§ **Task requirements**
Take the line with "Where should I" as the first and the last line of the data as the end. Write out both and every line between exactly, except pictures.

§ **Data shown**

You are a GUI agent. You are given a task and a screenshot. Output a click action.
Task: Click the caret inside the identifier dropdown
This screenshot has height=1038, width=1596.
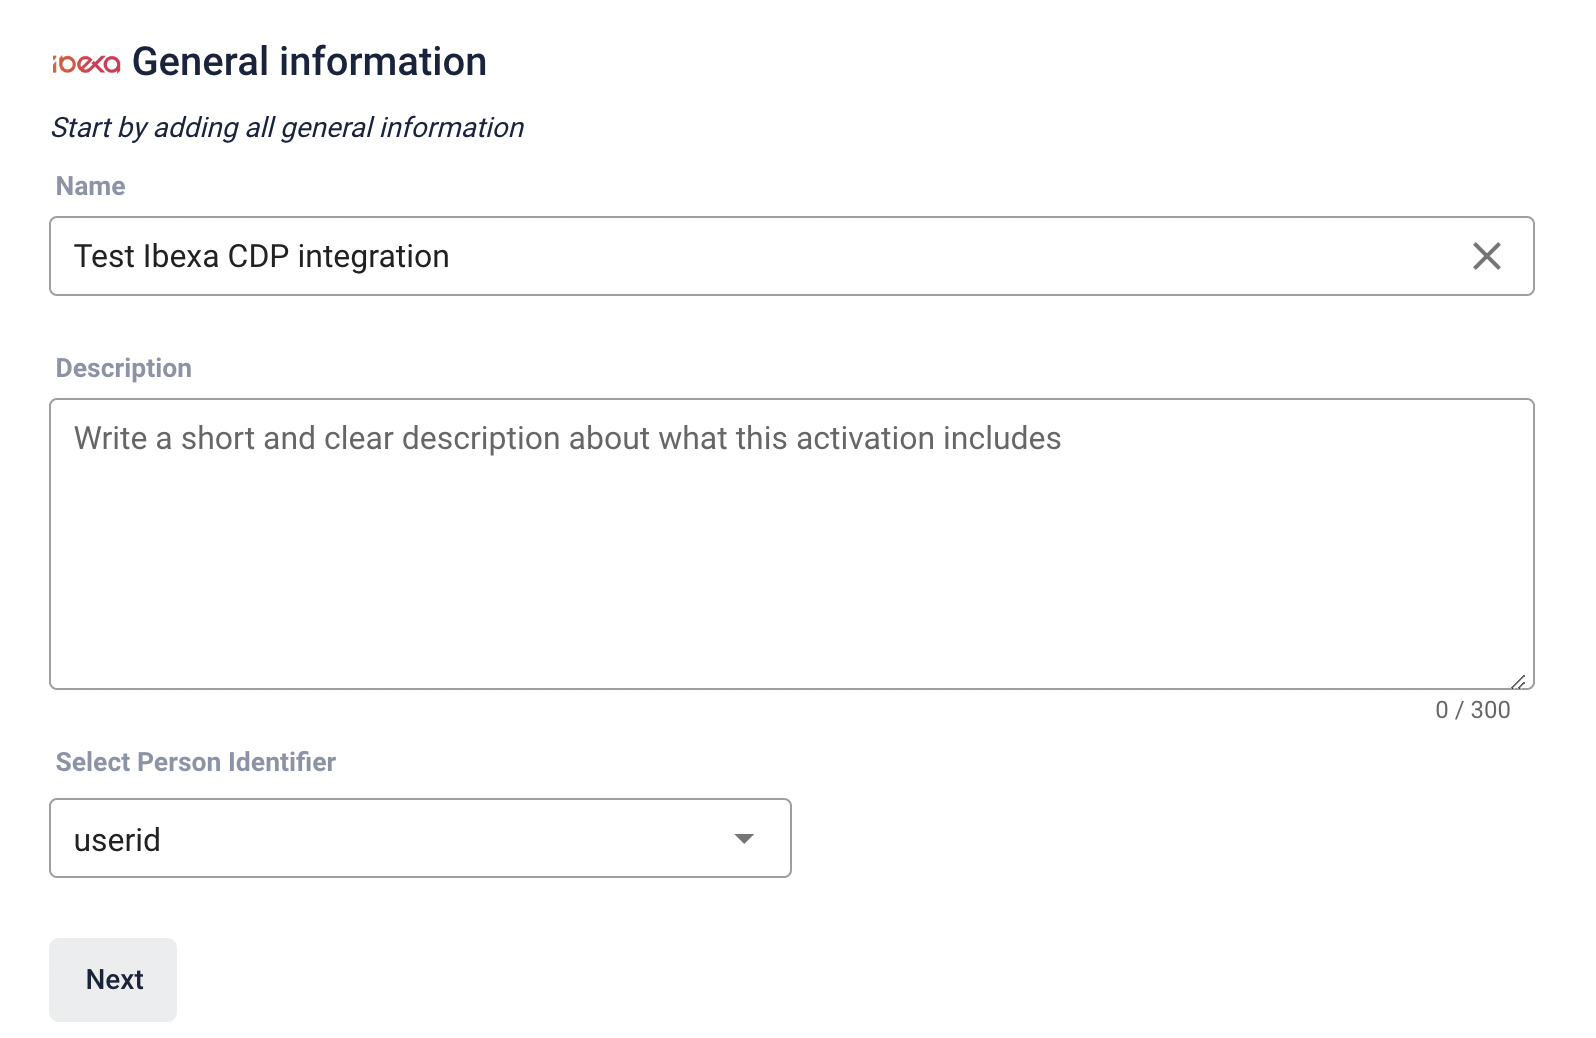tap(743, 839)
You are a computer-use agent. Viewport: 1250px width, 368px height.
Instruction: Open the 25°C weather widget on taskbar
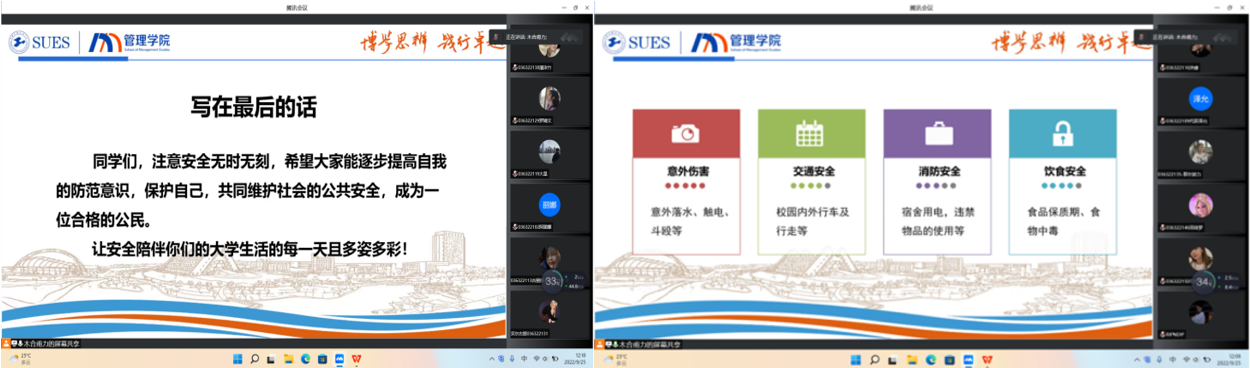tap(20, 358)
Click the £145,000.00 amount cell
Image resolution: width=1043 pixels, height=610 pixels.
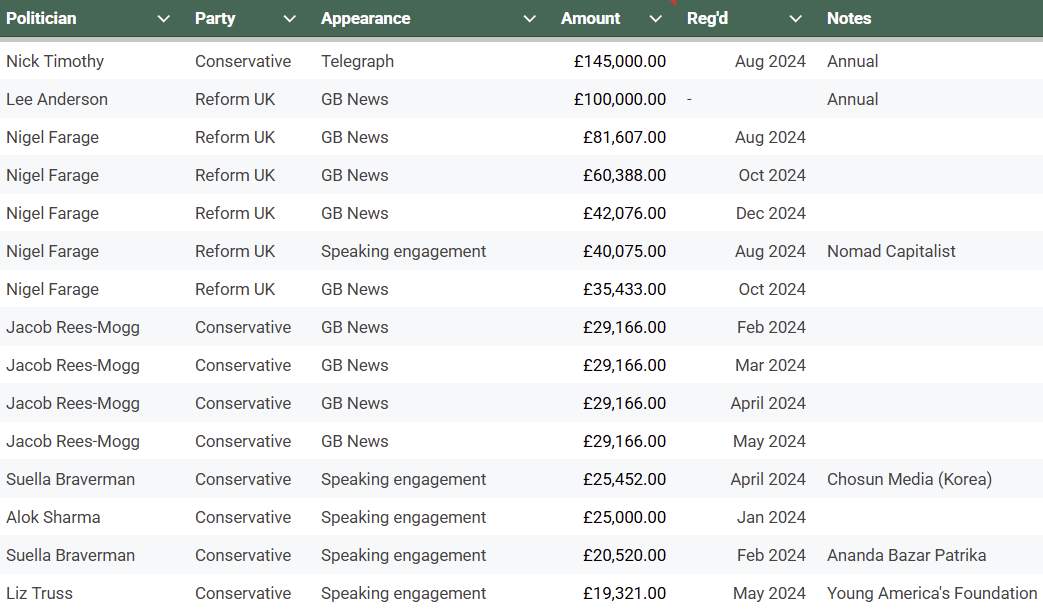tap(619, 61)
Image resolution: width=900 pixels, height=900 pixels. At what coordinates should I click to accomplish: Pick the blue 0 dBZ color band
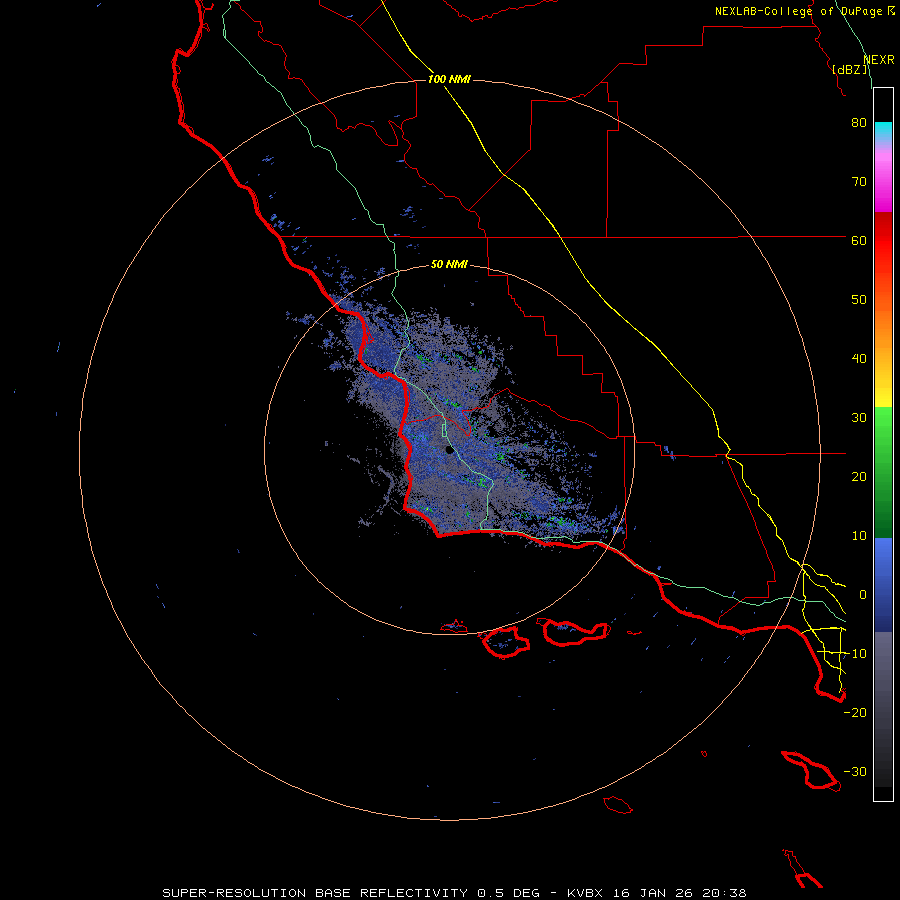click(883, 595)
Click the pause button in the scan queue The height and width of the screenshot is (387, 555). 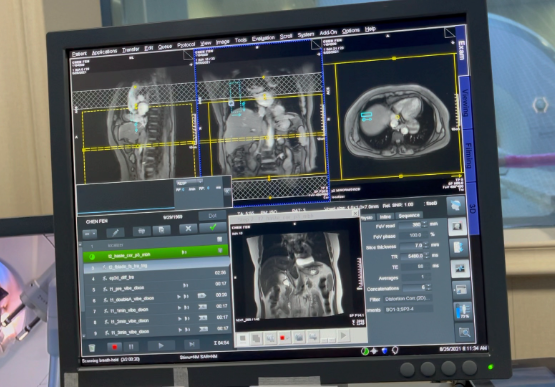131,347

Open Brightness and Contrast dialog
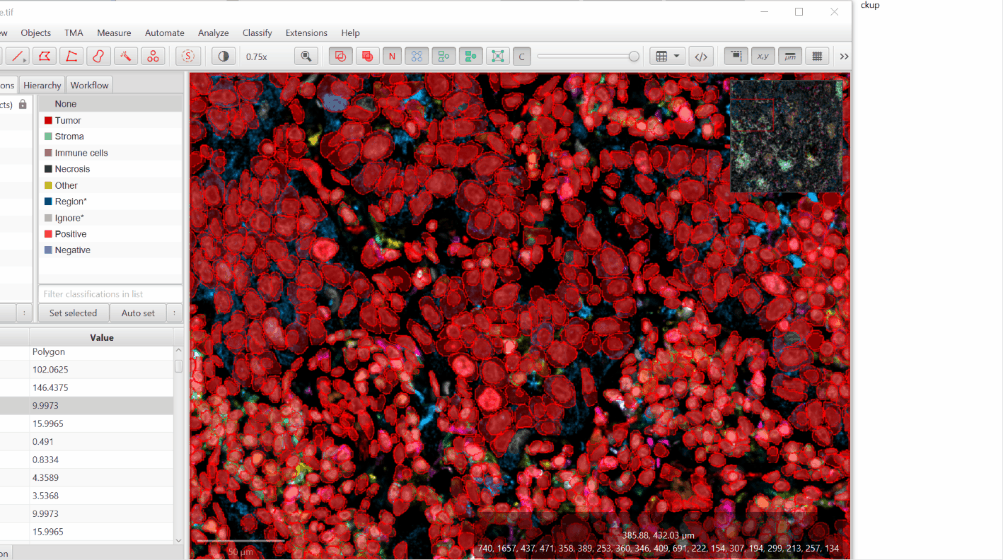223,56
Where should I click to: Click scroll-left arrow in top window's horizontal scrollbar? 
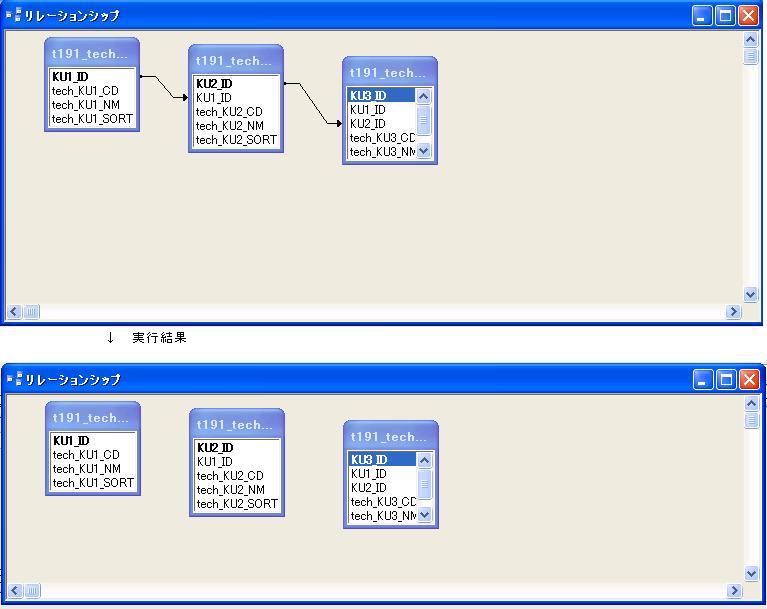point(14,312)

§ **Your solution**
Where should I click to: Click scroll-left arrow in top window's horizontal scrollbar? 
point(14,312)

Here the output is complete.